• **What is being asked**: List each line in the items below that contains the string "toolbar".

• **Data to use**:

━━━━━━━━━━━━━━━━━━━━━━━━━━━━━━

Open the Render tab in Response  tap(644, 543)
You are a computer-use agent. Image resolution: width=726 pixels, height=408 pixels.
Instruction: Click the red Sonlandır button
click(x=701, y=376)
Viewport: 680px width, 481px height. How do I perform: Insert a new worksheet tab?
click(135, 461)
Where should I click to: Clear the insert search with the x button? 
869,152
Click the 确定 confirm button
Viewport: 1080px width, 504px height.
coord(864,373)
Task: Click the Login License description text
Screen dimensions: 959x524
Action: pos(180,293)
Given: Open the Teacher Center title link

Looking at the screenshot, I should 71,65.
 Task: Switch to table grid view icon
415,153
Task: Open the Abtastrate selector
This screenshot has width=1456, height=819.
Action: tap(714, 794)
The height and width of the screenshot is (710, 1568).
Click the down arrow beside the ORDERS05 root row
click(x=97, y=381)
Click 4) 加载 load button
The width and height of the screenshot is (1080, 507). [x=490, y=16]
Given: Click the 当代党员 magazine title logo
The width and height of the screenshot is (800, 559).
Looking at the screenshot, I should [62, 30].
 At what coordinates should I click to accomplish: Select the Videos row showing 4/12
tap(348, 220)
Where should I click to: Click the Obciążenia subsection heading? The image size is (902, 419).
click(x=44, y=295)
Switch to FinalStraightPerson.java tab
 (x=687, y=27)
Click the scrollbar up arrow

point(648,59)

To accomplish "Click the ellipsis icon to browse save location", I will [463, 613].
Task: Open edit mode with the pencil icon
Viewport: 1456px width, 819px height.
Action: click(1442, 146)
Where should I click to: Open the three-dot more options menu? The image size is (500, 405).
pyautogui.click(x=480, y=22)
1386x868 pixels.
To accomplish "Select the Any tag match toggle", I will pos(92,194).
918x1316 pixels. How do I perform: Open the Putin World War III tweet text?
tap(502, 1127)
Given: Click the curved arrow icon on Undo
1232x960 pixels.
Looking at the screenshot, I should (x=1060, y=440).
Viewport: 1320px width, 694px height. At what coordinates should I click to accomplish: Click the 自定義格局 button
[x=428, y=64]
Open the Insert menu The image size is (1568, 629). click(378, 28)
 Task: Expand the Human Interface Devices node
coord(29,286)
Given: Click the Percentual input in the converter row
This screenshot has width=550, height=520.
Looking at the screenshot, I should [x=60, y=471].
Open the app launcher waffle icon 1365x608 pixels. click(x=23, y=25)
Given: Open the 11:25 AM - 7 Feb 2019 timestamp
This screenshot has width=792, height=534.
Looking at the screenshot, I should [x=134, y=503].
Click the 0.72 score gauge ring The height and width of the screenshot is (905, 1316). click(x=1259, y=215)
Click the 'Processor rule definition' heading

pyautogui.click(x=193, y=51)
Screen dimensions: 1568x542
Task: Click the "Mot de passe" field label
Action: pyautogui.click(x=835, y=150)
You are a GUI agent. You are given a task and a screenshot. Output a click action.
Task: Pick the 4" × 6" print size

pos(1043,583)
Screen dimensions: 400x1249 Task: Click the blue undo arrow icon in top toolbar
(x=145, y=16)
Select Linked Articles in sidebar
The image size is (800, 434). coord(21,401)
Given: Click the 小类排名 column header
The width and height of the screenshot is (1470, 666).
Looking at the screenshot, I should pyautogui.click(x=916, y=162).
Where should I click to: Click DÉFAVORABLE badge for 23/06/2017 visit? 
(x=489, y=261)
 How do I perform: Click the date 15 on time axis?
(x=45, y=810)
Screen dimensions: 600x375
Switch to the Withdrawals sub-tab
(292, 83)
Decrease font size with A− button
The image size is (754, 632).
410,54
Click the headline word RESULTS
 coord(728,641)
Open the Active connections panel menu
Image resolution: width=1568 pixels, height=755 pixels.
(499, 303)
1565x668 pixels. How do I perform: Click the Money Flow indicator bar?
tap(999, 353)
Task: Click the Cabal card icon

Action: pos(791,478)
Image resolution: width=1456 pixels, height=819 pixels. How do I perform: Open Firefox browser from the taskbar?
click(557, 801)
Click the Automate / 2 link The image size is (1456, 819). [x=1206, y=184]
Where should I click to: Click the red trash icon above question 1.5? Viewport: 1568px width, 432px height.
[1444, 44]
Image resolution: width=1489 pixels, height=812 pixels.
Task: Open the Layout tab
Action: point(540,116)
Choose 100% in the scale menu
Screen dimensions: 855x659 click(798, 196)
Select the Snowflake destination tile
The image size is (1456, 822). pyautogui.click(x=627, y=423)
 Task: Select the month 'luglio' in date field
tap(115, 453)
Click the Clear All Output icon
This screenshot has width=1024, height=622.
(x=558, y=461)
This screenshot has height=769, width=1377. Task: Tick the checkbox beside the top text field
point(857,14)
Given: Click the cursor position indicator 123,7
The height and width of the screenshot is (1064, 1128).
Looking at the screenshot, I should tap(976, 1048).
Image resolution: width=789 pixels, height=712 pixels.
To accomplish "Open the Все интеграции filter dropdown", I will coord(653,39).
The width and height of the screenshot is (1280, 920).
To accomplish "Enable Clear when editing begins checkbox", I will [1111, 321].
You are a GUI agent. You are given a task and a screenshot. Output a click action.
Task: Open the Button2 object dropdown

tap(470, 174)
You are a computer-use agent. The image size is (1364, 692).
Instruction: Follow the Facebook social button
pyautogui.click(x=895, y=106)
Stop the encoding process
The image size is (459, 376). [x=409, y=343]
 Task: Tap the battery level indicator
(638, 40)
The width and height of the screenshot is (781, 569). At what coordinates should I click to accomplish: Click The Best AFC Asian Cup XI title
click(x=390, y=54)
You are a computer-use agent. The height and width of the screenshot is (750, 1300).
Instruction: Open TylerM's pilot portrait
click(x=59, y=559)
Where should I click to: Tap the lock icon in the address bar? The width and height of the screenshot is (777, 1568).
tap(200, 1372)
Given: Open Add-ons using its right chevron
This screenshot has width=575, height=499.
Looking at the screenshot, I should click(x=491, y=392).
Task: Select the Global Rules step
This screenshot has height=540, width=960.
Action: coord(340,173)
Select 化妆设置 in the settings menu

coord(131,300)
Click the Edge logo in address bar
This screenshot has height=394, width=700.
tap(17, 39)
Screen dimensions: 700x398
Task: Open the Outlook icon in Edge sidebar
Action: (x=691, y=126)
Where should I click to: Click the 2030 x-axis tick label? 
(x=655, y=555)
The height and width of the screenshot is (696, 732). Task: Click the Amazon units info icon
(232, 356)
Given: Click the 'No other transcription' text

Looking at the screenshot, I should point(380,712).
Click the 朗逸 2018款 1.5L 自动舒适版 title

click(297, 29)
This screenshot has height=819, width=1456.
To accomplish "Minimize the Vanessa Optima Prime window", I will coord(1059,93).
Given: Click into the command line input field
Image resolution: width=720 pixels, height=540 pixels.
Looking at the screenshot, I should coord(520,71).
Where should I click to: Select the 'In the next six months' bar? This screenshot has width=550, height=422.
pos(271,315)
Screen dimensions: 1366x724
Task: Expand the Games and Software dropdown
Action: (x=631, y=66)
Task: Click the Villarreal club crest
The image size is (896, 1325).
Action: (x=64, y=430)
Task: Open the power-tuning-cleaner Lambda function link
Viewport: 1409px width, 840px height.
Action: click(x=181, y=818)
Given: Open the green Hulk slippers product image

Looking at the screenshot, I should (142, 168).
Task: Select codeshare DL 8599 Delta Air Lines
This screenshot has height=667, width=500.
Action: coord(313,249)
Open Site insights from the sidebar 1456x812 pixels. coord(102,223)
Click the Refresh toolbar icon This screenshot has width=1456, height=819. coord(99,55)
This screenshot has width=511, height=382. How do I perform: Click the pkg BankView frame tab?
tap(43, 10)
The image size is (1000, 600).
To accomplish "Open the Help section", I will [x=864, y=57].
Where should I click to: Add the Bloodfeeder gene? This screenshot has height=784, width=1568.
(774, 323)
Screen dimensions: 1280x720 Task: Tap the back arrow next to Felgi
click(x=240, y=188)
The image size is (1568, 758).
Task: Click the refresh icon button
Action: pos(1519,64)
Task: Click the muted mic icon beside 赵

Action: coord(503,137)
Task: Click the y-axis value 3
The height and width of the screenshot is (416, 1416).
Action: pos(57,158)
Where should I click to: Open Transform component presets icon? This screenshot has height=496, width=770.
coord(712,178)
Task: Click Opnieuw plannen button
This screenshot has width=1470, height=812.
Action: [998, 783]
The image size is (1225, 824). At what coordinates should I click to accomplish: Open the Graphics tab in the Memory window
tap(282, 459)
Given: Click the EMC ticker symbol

━━━━━━━━━━━━━━━━━━━━━━━━━━━━━━

• **Task solution**:
Screen dimensions: 400x1249 Task: Click the blue undo arrow icon in top toolbar
Click the Refresh toolbar icon This screenshot has width=1456, height=819. coord(99,55)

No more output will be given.